→ **INSTRUCTIONS TO FOLLOW**
Render everything from the entry containing "The image size" down to the entry containing "The width and" as a numbered list, leaving out blank lines and pictures.

→ **SOURCE MATERIAL**
____

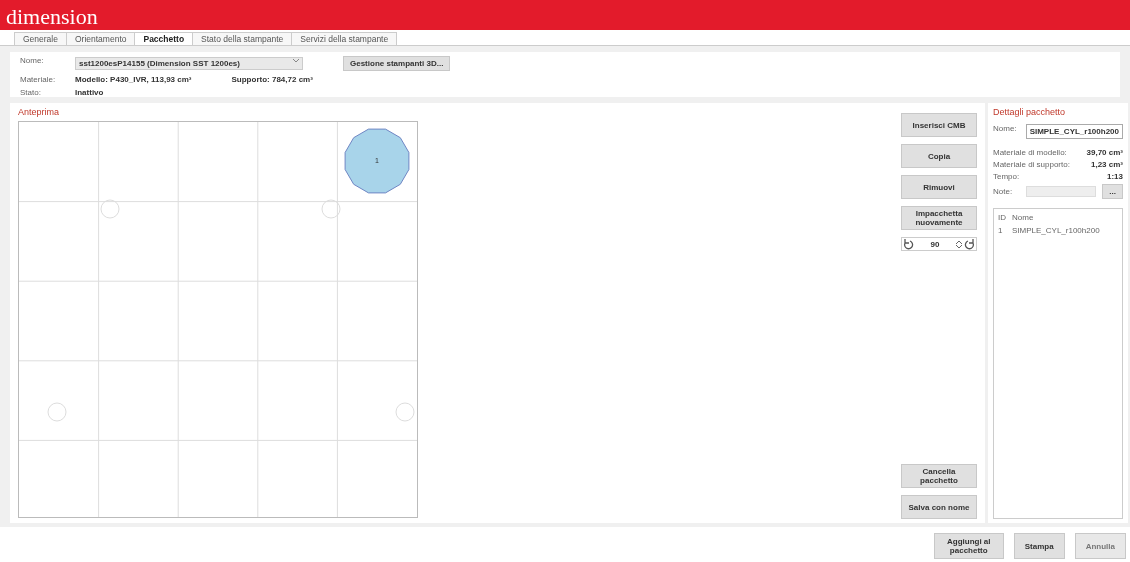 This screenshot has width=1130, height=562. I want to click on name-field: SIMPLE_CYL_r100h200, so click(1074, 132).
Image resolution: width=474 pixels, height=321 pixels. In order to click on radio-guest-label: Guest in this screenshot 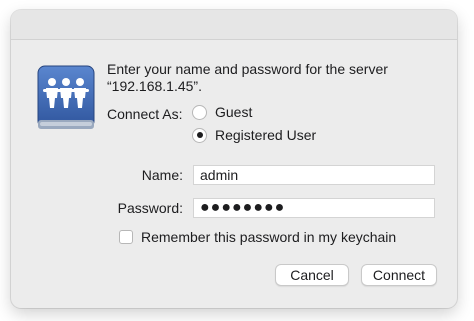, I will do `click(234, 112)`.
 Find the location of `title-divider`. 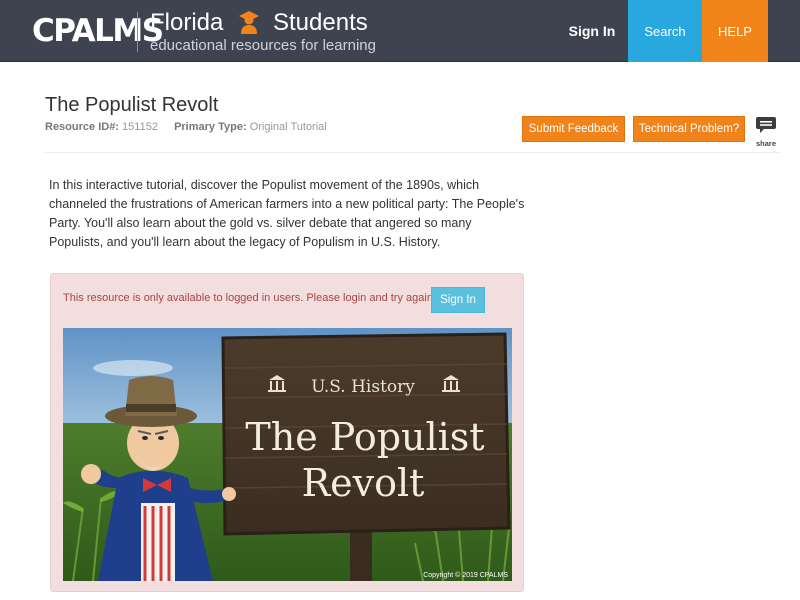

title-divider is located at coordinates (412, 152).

____

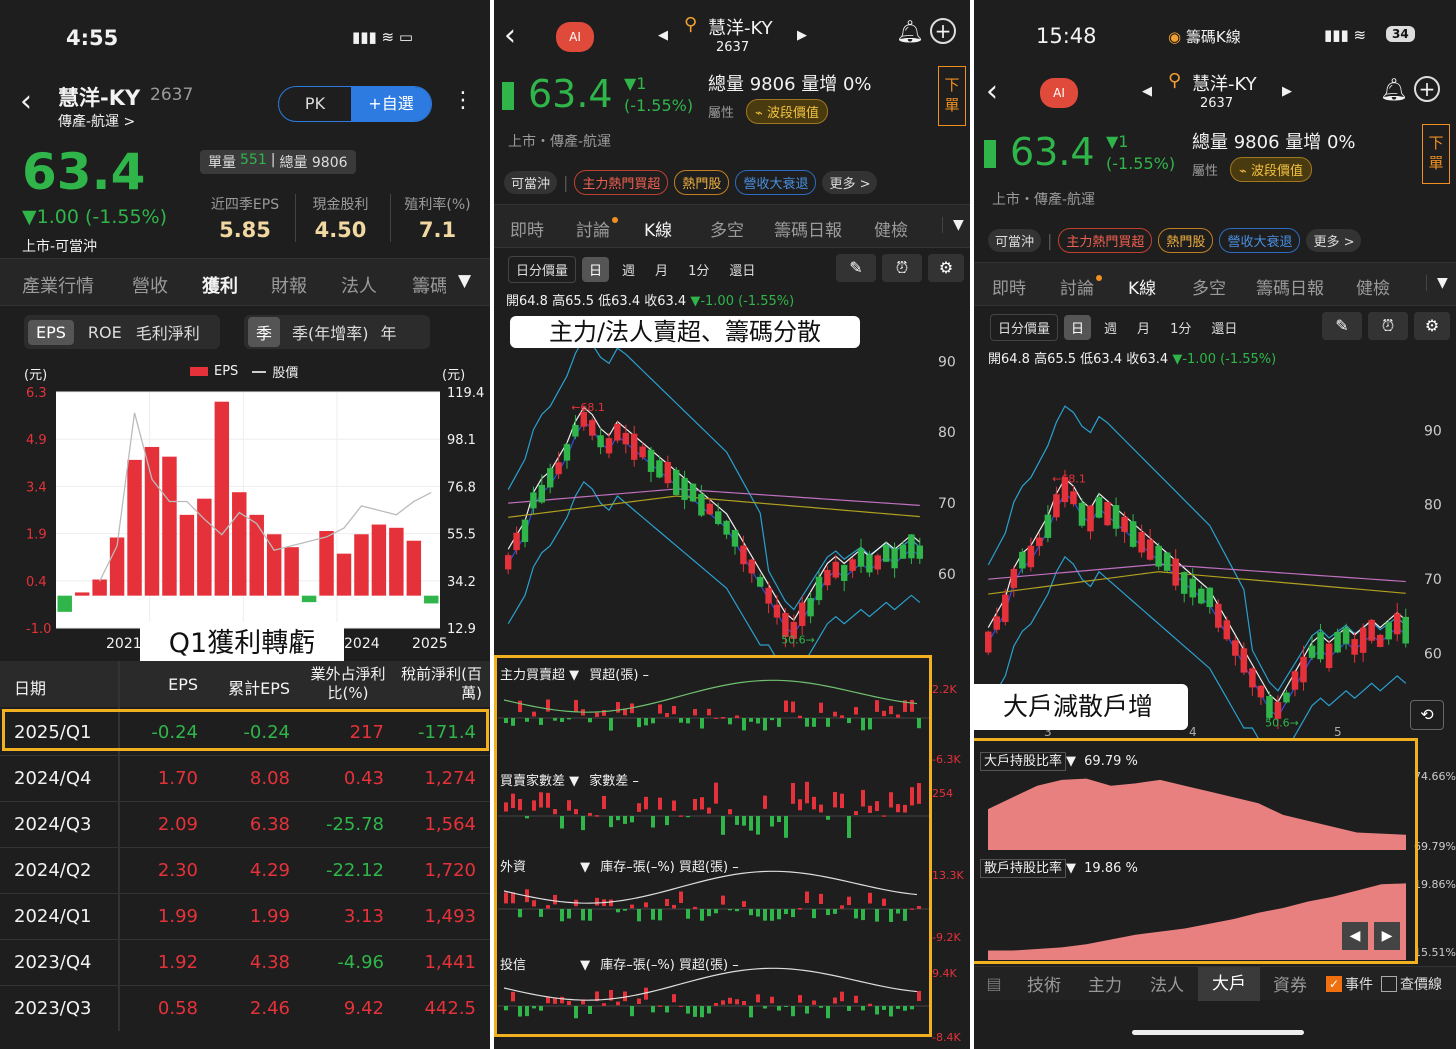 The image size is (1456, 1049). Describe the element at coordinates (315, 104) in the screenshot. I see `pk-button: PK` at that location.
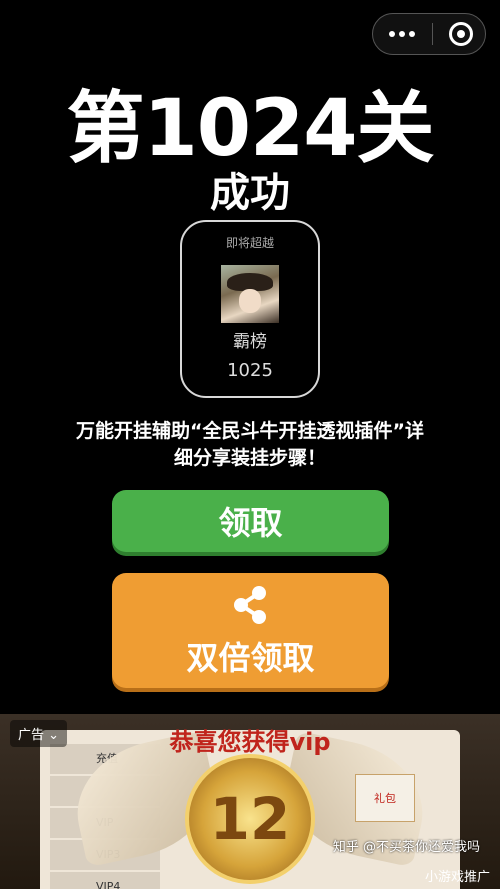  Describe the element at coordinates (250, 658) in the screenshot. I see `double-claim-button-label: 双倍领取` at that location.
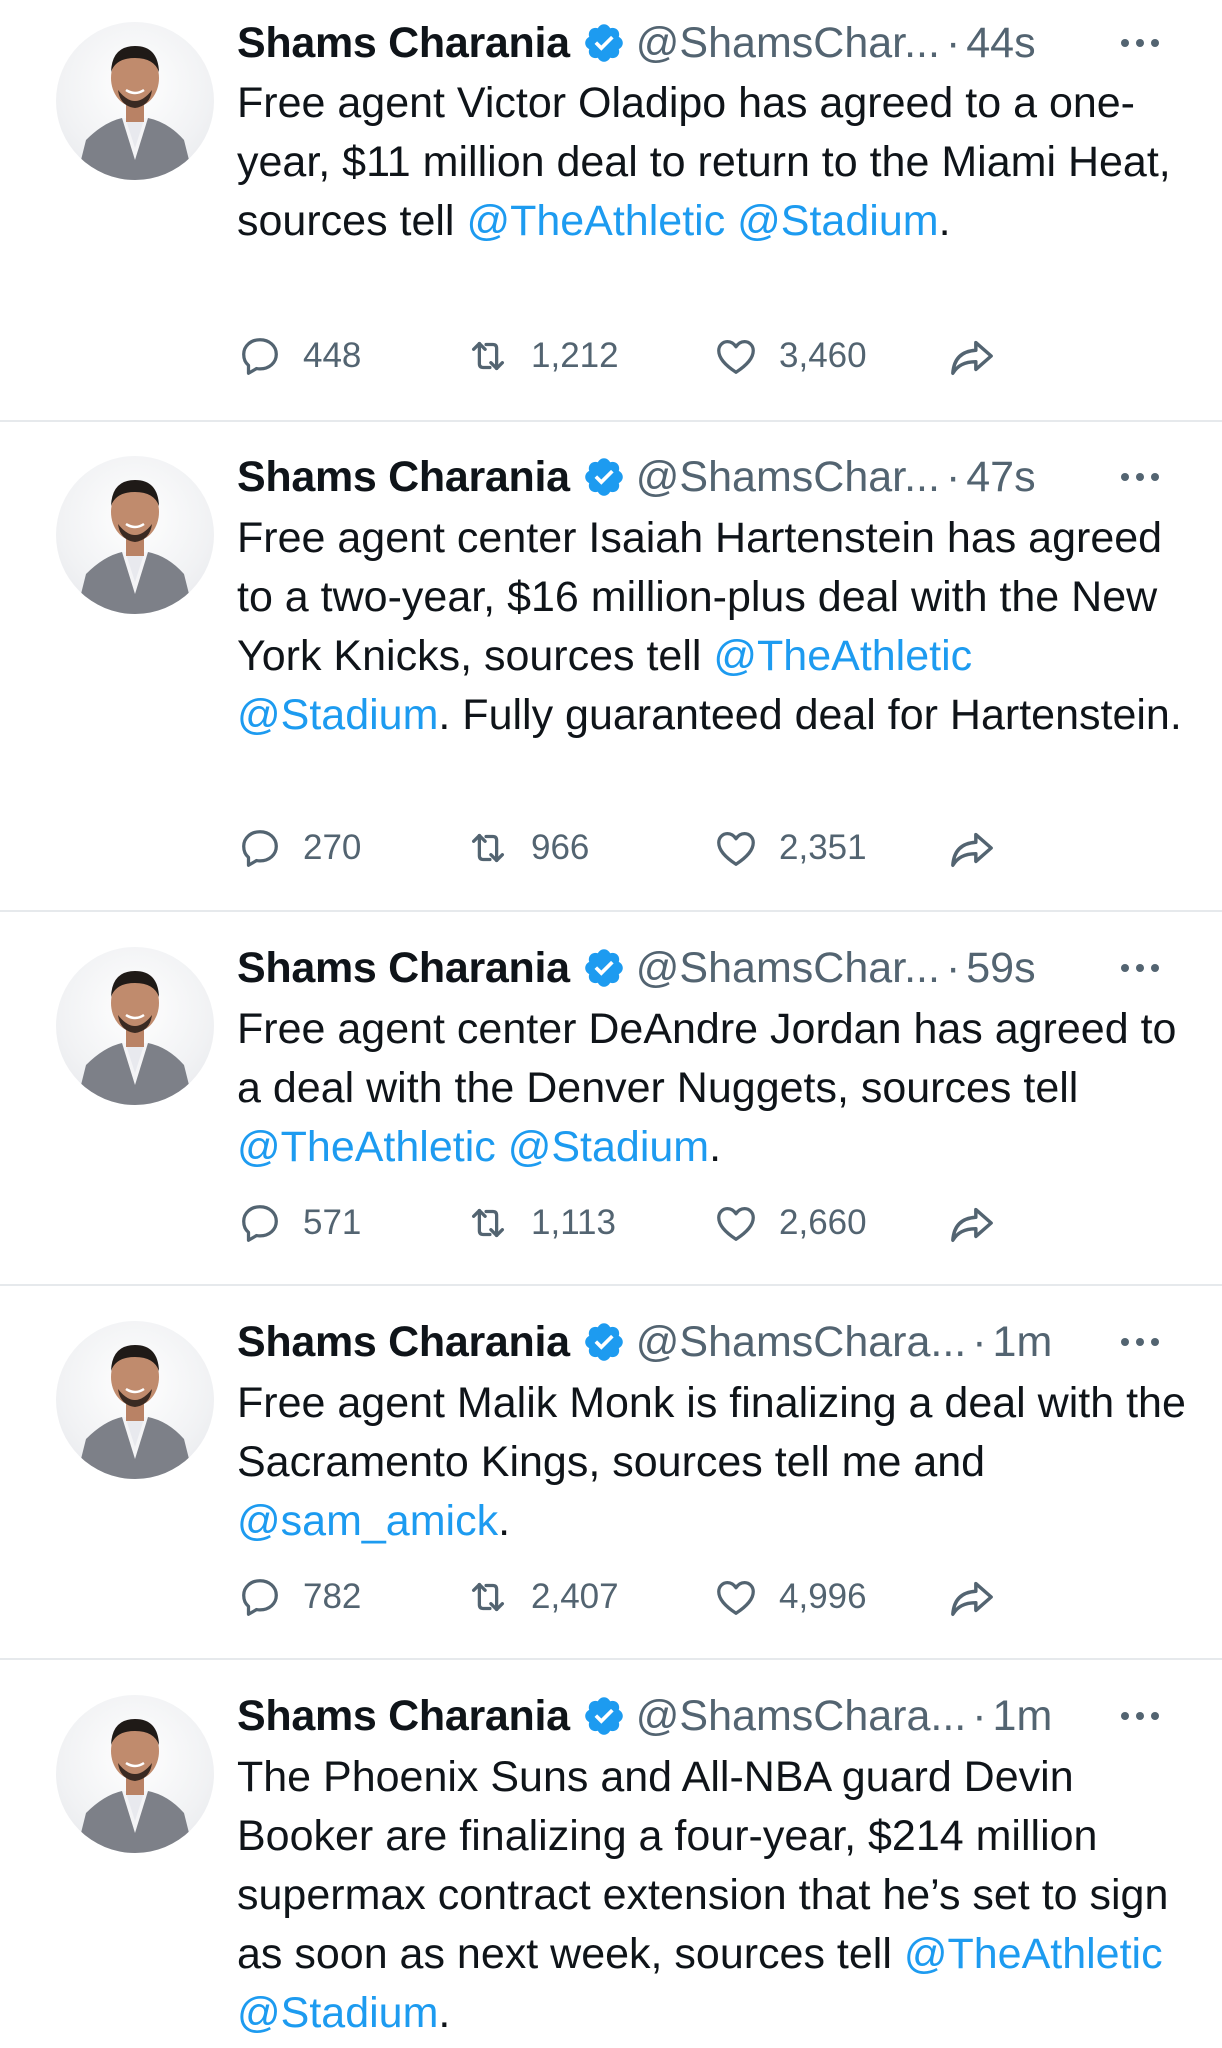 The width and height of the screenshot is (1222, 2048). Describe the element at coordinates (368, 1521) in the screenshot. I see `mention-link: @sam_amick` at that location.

____

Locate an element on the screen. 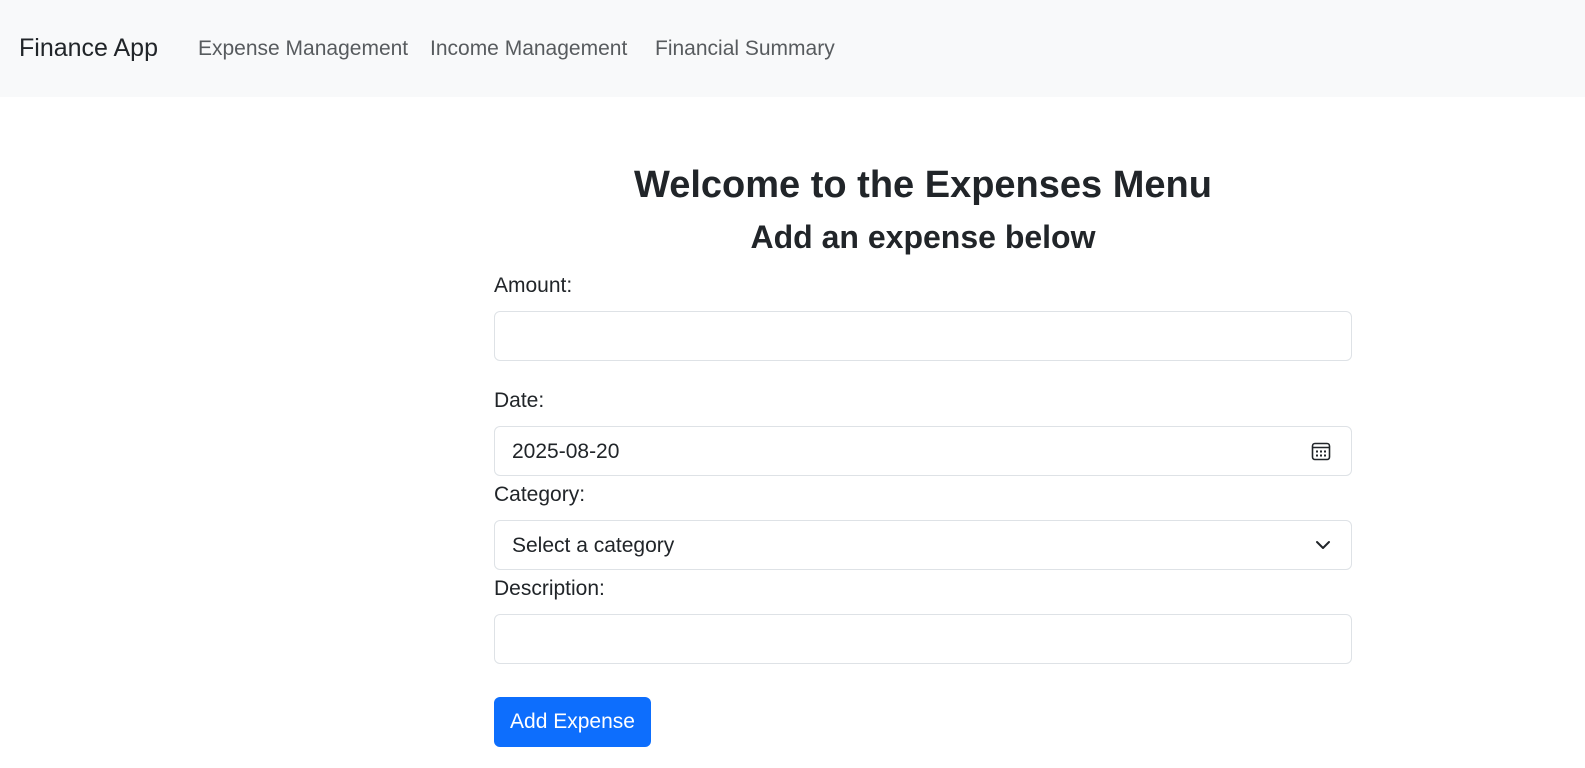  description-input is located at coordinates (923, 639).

____

→ **PROBLEM SOLUTION**
1.  The image size is (1456, 1049). Describe the element at coordinates (315, 104) in the screenshot. I see `pk-button: PK` at that location.
2.   Describe the element at coordinates (250, 658) in the screenshot. I see `double-claim-button-label: 双倍领取` at that location.
3.  The width and height of the screenshot is (1222, 2048). Describe the element at coordinates (368, 1521) in the screenshot. I see `mention-link: @sam_amick` at that location.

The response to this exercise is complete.